Request - Update the data below by changing every "GUI agent" to "screen agent" and keeping everything else the same.

** start Data entries **

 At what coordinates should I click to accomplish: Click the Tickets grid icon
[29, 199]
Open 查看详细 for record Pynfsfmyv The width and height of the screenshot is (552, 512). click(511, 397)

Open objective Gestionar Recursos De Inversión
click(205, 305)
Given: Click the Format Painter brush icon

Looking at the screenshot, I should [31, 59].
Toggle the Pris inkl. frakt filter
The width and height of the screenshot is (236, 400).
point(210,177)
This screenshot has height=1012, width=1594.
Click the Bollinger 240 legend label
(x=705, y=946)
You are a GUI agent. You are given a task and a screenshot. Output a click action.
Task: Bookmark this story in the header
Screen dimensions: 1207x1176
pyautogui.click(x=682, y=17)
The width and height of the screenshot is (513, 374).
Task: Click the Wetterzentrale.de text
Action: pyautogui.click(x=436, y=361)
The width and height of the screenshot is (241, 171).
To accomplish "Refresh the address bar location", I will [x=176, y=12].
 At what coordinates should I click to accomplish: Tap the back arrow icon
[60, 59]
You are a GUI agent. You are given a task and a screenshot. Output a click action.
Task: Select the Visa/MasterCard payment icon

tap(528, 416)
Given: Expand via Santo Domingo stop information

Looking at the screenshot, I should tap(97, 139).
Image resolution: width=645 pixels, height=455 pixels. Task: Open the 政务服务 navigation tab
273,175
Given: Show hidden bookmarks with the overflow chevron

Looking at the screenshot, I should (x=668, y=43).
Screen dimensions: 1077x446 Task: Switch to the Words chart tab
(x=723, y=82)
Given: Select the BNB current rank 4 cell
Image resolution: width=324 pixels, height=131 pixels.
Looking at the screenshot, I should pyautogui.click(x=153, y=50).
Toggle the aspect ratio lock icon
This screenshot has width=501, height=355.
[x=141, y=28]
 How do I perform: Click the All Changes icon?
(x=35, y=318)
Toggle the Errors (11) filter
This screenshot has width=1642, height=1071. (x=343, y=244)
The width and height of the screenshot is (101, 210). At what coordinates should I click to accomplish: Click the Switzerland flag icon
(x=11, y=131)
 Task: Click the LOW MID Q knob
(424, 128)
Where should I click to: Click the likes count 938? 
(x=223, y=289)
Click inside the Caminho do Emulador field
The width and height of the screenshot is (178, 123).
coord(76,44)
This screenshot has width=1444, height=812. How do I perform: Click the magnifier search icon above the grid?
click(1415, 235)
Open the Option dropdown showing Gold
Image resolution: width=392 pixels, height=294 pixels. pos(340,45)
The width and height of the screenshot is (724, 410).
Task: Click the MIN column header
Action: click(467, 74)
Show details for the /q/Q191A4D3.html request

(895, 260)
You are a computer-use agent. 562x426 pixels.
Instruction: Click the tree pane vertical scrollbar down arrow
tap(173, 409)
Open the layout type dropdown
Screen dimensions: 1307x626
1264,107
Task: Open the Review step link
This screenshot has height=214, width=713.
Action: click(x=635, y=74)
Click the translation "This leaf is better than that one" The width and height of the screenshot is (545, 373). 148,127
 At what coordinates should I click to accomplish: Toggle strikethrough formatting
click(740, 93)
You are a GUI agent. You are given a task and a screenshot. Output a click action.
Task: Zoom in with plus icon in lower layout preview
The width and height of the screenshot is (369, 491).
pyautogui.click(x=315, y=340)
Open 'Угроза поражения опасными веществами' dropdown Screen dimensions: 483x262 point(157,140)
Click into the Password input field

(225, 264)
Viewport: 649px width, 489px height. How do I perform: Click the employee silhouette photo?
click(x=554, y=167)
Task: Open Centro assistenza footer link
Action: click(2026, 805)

** end Data entries **

Output for this exercise -
 At what coordinates should I click to accomplish: Click the Tickets grid icon
[29, 199]
Open 查看详细 for record Pynfsfmyv The width and height of the screenshot is (552, 512). click(511, 397)

Open objective Gestionar Recursos De Inversión
click(205, 305)
Given: Click the Format Painter brush icon

Looking at the screenshot, I should [31, 59].
Toggle the Pris inkl. frakt filter
The width and height of the screenshot is (236, 400).
point(210,177)
This screenshot has height=1012, width=1594.
Click the Bollinger 240 legend label
(x=705, y=946)
You are a screen agent. You are given a task and a screenshot. Output a click action.
Task: Bookmark this story in the header
Screen dimensions: 1207x1176
pyautogui.click(x=682, y=17)
The width and height of the screenshot is (513, 374).
Task: Click the Wetterzentrale.de text
Action: pyautogui.click(x=436, y=361)
The width and height of the screenshot is (241, 171).
To accomplish "Refresh the address bar location", I will [x=176, y=12].
 At what coordinates should I click to accomplish: Tap the back arrow icon
[60, 59]
You are a screen agent. You are given a task and a screenshot. Output a click action.
Task: Select the Visa/MasterCard payment icon

tap(528, 416)
Given: Expand via Santo Domingo stop information

Looking at the screenshot, I should tap(97, 139).
Image resolution: width=645 pixels, height=455 pixels. Task: Open the 政务服务 navigation tab
273,175
Given: Show hidden bookmarks with the overflow chevron

Looking at the screenshot, I should (x=668, y=43).
Screen dimensions: 1077x446 Task: Switch to the Words chart tab
(x=723, y=82)
Given: Select the BNB current rank 4 cell
Image resolution: width=324 pixels, height=131 pixels.
Looking at the screenshot, I should pyautogui.click(x=153, y=50).
Toggle the aspect ratio lock icon
This screenshot has width=501, height=355.
[x=141, y=28]
 How do I perform: Click the All Changes icon?
(x=35, y=318)
Toggle the Errors (11) filter
This screenshot has width=1642, height=1071. (x=343, y=244)
The width and height of the screenshot is (101, 210). At what coordinates should I click to accomplish: Click the Switzerland flag icon
(x=11, y=131)
 Task: Click the LOW MID Q knob
(424, 128)
Where should I click to: Click the likes count 938? 
(x=223, y=289)
Click inside the Caminho do Emulador field
The width and height of the screenshot is (178, 123).
coord(76,44)
This screenshot has width=1444, height=812. How do I perform: Click the magnifier search icon above the grid?
click(1415, 235)
Open the Option dropdown showing Gold
Image resolution: width=392 pixels, height=294 pixels. pos(340,45)
The width and height of the screenshot is (724, 410).
Task: Click the MIN column header
Action: click(467, 74)
Show details for the /q/Q191A4D3.html request

(895, 260)
You are a computer-use agent. 562x426 pixels.
Instruction: Click the tree pane vertical scrollbar down arrow
tap(173, 409)
Open the layout type dropdown
Screen dimensions: 1307x626
1264,107
Task: Open the Review step link
This screenshot has height=214, width=713.
Action: click(x=635, y=74)
Click the translation "This leaf is better than that one" The width and height of the screenshot is (545, 373). 148,127
 At what coordinates should I click to accomplish: Toggle strikethrough formatting
click(740, 93)
You are a screen agent. You are given a task and a screenshot. Output a click action.
Task: Zoom in with plus icon in lower layout preview
The width and height of the screenshot is (369, 491).
pyautogui.click(x=315, y=340)
Open 'Угроза поражения опасными веществами' dropdown Screen dimensions: 483x262 point(157,140)
Click into the Password input field

(225, 264)
Viewport: 649px width, 489px height. How do I perform: Click the employee silhouette photo?
click(x=554, y=167)
Task: Open Centro assistenza footer link
Action: click(2026, 805)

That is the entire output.